>>>

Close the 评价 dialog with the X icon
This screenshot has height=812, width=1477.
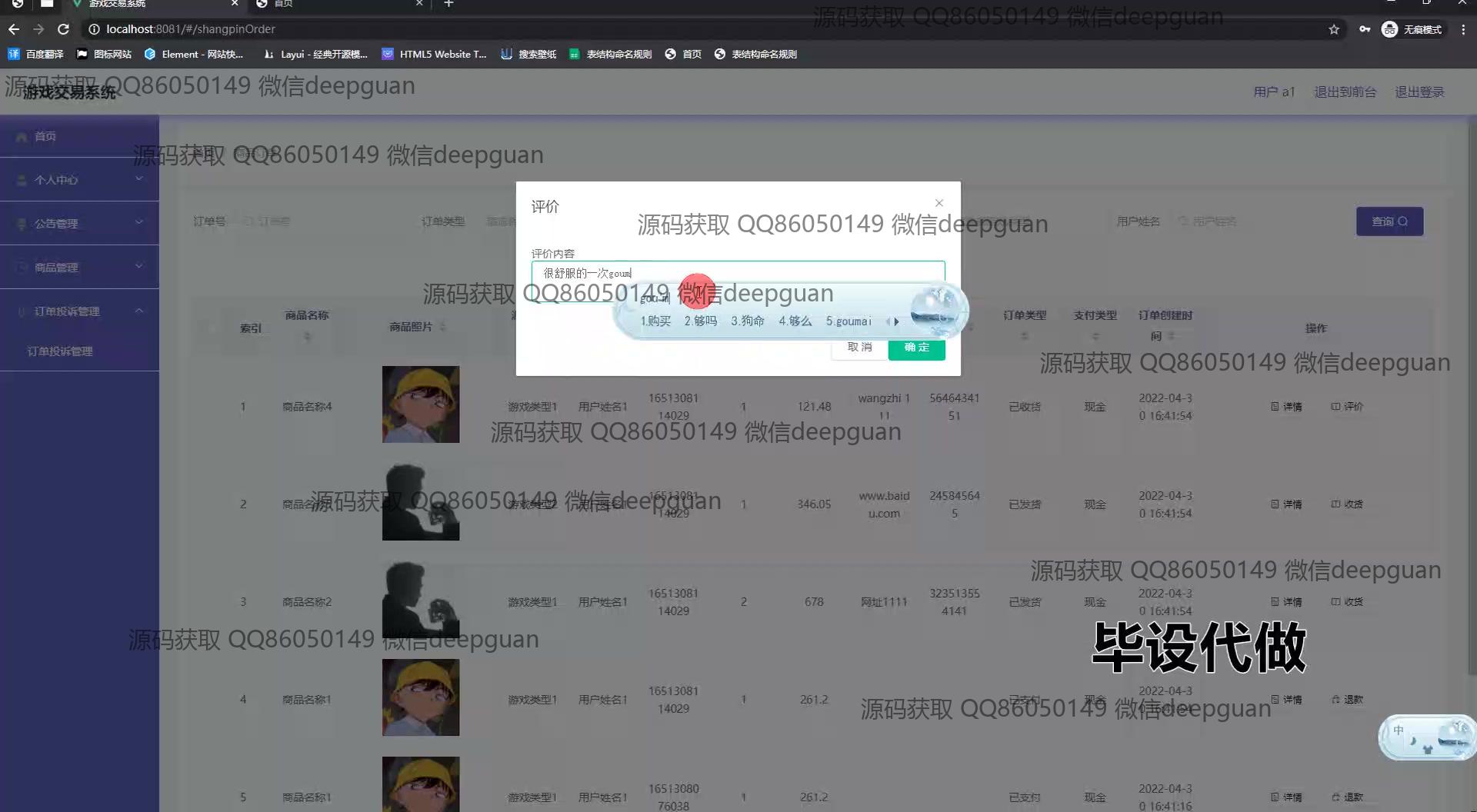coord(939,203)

<<<
>>>

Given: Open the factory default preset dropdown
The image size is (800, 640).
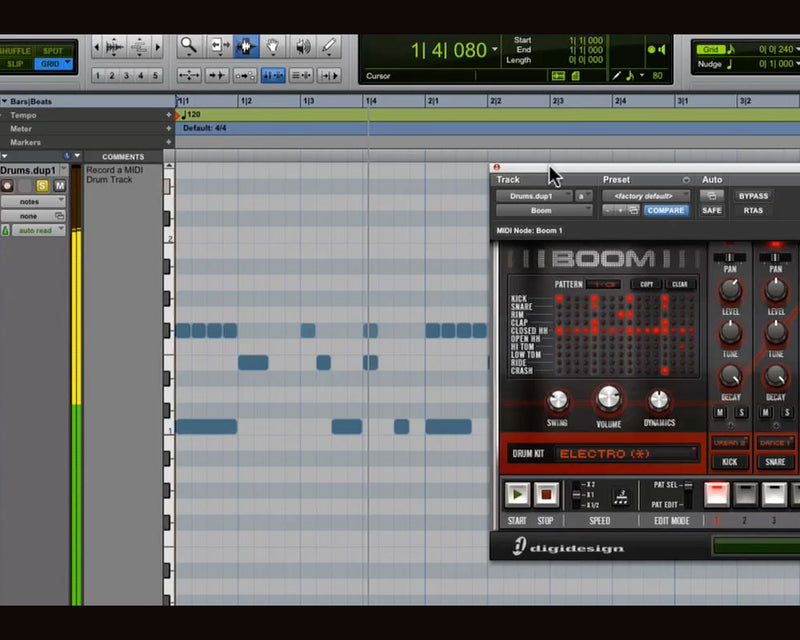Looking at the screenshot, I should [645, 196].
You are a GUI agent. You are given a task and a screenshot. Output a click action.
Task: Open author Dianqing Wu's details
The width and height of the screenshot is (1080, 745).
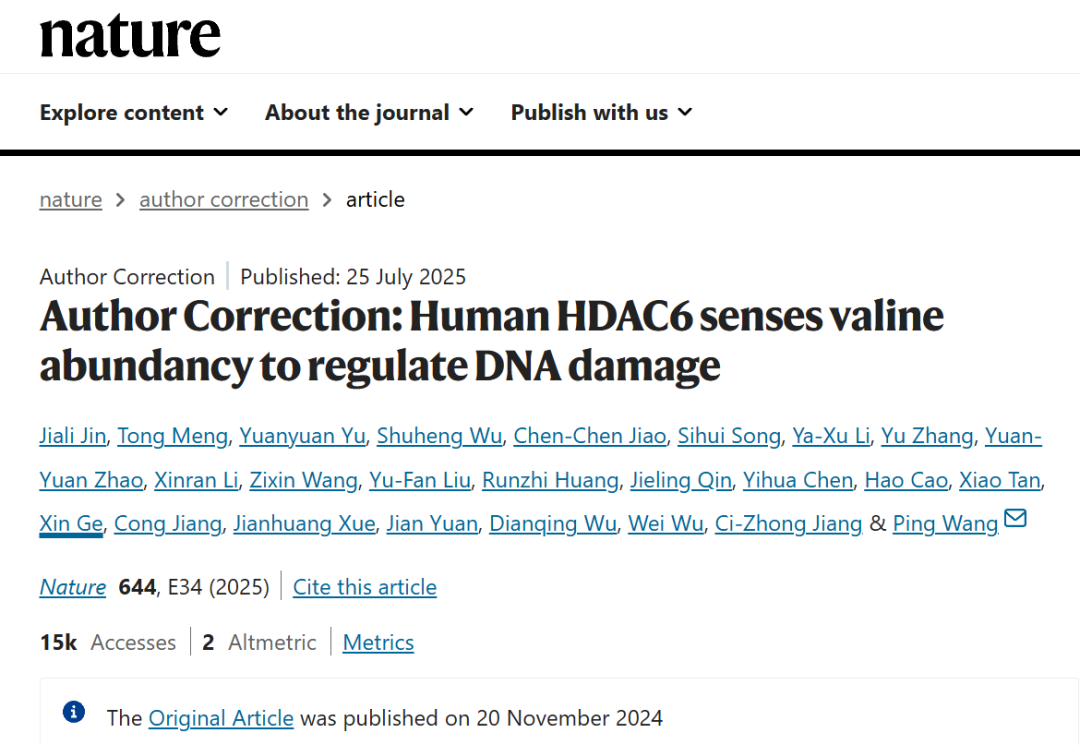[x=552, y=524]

<<<

For the material, find the number of lines holding the word "Open" and give that figure and nothing more.

Your response: 2